Berardinetti e Morgante: il Comitato ristretto si esprima sugli ospedali di Pescina e Tagliacozzo

AVEZZANO. Il Comitato ristretto dei sindaci assente nella vicenda che ha tenuto banco negli ultimi giorni sulla situazione della sanità marsicana e provinciale. A chiamare in causa il presidente dell’organismo che si occupa proprio di sanità, cioè il sindaco dell’Aquila Pierluigi Biondi, sono i primi cittadini di Sante Marie e Scurcola, Lorenzo Berardinetti e Olimpia Morgante che chiedono anche di essere ascoltati dalla V commissione martedì prossimo sulla vicenda dei pronto soccorso di Tagliacozzo e Pescina. «Chiediamo di essere ascoltati nell’audizione per rappresentare le istanze dei nostri cittadini preoccupati per la mancata riapertura h24 dei Ppi», spiegano in una nota al presidente della commissione Mario Quaglieri, e a quello del consiglio regionale Lorenzo Sospiri. «Abbiamo portato avanti insieme ad altri colleghi numerose iniziative volte a tutelare la rete ospedaliera marsicana e per questo vogliamo essere presenti all’audizione per rappresentare ufficialmente quelle che sono le preoccupazioni dei nostri concittadini».
A preoccupare i due sindaci, il tentativo di riaprire i Ppi a metà servizio (h12), ma anche un’altra serie di problematiche delle quali si sono fatti carico con l’intento di affrontare le questioni con i vertici regionali. «Essendo una problematica che riguarda non solo i nostri comuni ma l’intera Marsica», precisano, «chiediamo che anche il presidente del Comitato ristretto dei sindaci si interessi alla questione.

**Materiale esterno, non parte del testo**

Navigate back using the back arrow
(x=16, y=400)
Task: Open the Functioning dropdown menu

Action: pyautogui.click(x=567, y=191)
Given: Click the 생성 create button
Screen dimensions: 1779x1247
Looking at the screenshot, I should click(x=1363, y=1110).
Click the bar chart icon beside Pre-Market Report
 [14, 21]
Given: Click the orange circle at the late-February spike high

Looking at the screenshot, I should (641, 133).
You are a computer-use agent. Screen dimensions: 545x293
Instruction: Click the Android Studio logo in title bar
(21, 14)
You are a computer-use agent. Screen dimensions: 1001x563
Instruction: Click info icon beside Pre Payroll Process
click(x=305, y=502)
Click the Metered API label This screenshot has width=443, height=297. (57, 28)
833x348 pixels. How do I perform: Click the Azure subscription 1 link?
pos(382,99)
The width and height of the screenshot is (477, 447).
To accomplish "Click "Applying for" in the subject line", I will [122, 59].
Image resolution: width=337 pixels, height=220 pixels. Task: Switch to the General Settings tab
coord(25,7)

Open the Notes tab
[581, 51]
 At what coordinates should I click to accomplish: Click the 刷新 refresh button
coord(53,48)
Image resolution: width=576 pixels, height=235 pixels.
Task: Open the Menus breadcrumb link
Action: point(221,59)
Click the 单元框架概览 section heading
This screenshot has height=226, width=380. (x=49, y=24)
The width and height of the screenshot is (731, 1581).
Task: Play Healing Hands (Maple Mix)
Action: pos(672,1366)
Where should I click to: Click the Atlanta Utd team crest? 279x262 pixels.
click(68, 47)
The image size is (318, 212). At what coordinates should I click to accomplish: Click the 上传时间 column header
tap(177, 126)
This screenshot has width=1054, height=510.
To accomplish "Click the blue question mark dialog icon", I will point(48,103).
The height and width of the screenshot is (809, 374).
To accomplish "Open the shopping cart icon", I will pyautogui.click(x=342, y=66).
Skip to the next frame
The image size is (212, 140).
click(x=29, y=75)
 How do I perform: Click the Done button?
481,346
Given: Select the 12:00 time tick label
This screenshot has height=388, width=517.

Non possiamo portare avanti da soli questa battaglia. Il comitato e il sindaco Biondi non si sono finora interessati di quanto sta accadendo e per questo chiediamo una convocazione immediata con l’obiettivo di ascoltare tutti i sindaci e redigere un documento con le priorità delle rete sanitaria territoriale da sottoporre poi alla Regione per una risoluzione in tempi accettabili». (p.g.)